TEXT SHOWN —
****************************************
The Arbitrator dismissed the grievance, finding that the Agency's refusal to bargain over a reduction in force (RIF) did not violate the parties' agreement or law. For the reasons that follow, we find that the Union has failed to demonstrate that the award is deficient under § 7122(a) of the Statute. Accordingly, we deny the Union's exceptions.
II. Background and Arbitrator's Award
The Union received notice in December 2001 that the Agency would conduct a RIF affecting certain departments in September 2002. The Union submitted a demand to bargain over the RIF in April 2002. In September 2002, the Union filed a grievance alleging that implementation of the RIF, then planned for November, would violate: (1) 5 U.S.C. § 3403 because the Agency was converting full-time positions into part-time positions; and (2) Article 45, § 4 of the parties' agreement because the Agency had not provided the Union with adequate notice prior to [ v59 p150 ] the effective date of the RIF. [n1] The grievance was unresolved and submitted to arbitration, where the Arbitrator stated, in the portion of the award titled "Issue," that the "Union alleges that the Agency refused to negotiate a pending . . . RIF of [Agency] personnel . . . in violation of 5 USC § 340 and Article 45, § 4 of the [parties'] agreement." Award at 2.
Relying on Authority precedent, the Arbitrator stated that when a union has not submitted a bargaining request within contractual time limits after receiving adequate notice that the agency intends to change a condition of employment, the agency is free to implement the change without bargaining. See Award at 14 (citing United States Dep't of the Treasury, United States Customs Serv., Port of N.Y. and Newark, 57 FLRA 718 (2002)). The Arbitrator also stated that under Authority precedent, an agency provides adequate notice when it apprises the union of the scope and nature of: (1) the proposed change in condition of employment; (2) the certainty of the change; and (3) the planned timing of the change. See id.
Applying this precedent, the Arbitrator determined that the Agency's December 2001 letter provided adequate notice to the Union of the pending RIF. The Arbitrator determined that despite this notice, the Union did not request bargaining within the time limits in the parties' agreement and, therefore, the Agency's refusal to bargain over the pending RIF did not violate 5 U.S.C. § 3403 or the parties' agreement. Accordingly, the Arbitrator dismissed the grievance.
****************************************
INFORMATION SUPPLIED —
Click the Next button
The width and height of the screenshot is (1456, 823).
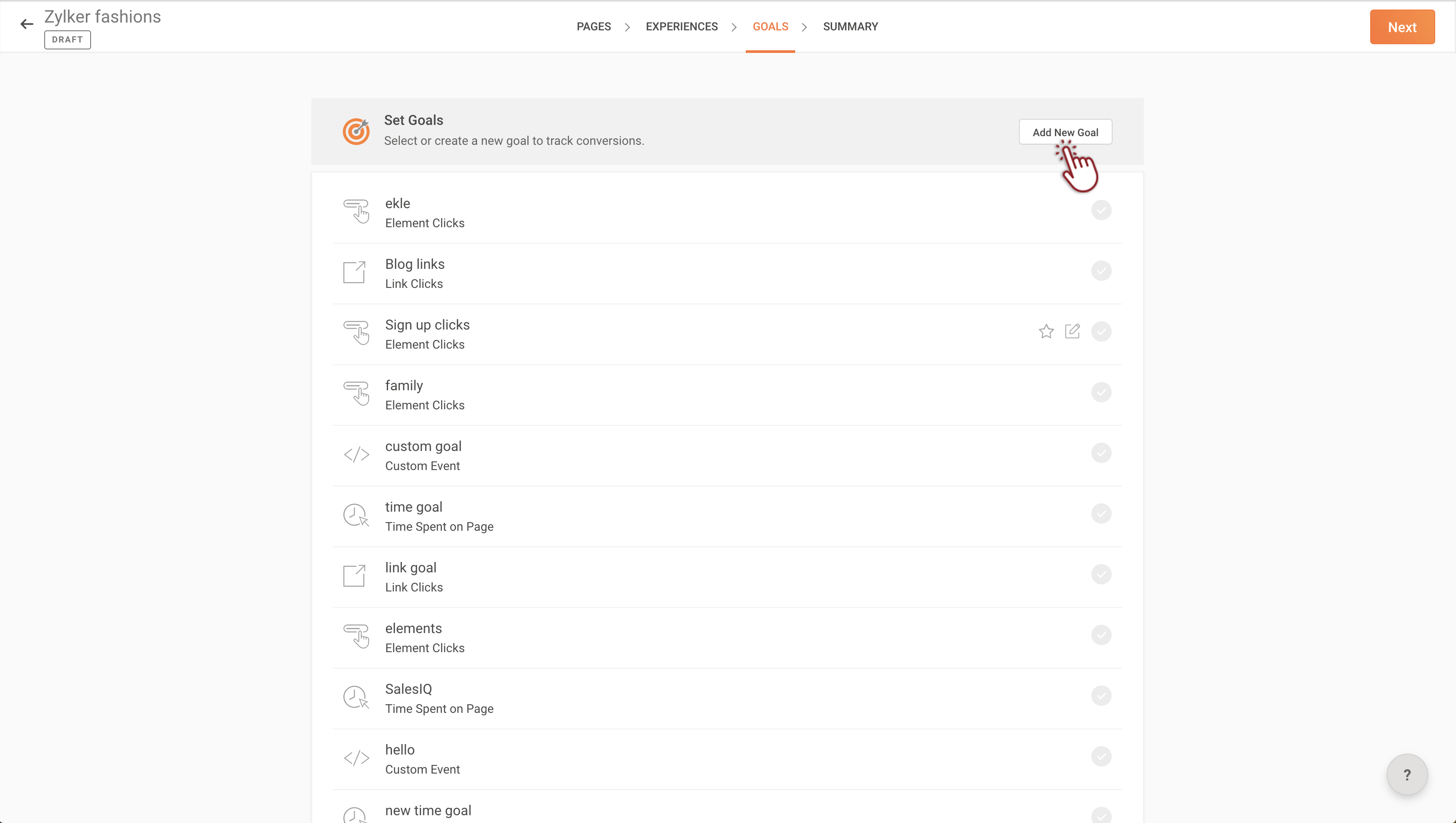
****************************************
REQUIRED TASK 1 —
Answer each question from the arbitration text, one line per answer marked like the questions.
(a) When did the Union receive notice of the RIF?
(b) When did the Union submit its demand to bargain over the RIF?
(c) Which case did the Arbitrator cite for the rule on bargaining requests made outside contractual time limits?
REQUIRED TASK 2 — According to the arbitration text, Authority precedent says an agency gives adequate notice when it tells the union the scope and nature of certain things. List all of them.
REQUIRED TASK 3 — In two sentences or fewer, explain why the Arbitrator concluded, according to the arbitration text, that the Agency's refusal to bargain over the pending RIF was not a violation.

FULL RESPONSE 1 —
(a) December 2001.
(b) April 2002.
(c) United States Dep't of the Treasury, United States Customs Serv., Port of N.Y. and Newark, 57 FLRA 718 (2002).

FULL RESPONSE 2 —
- The proposed change in condition of employment
- The certainty of the change
- The planned timing of the change

FULL RESPONSE 3 — The Agency's December 2001 letter gave the Union adequate notice of the pending RIF, yet the Union did not request bargaining within the time limits in the parties' agreement. Under Authority precedent, an agency may then implement the change without bargaining, so the refusal violated neither 5 U.S.C. § 3403 nor the agreement.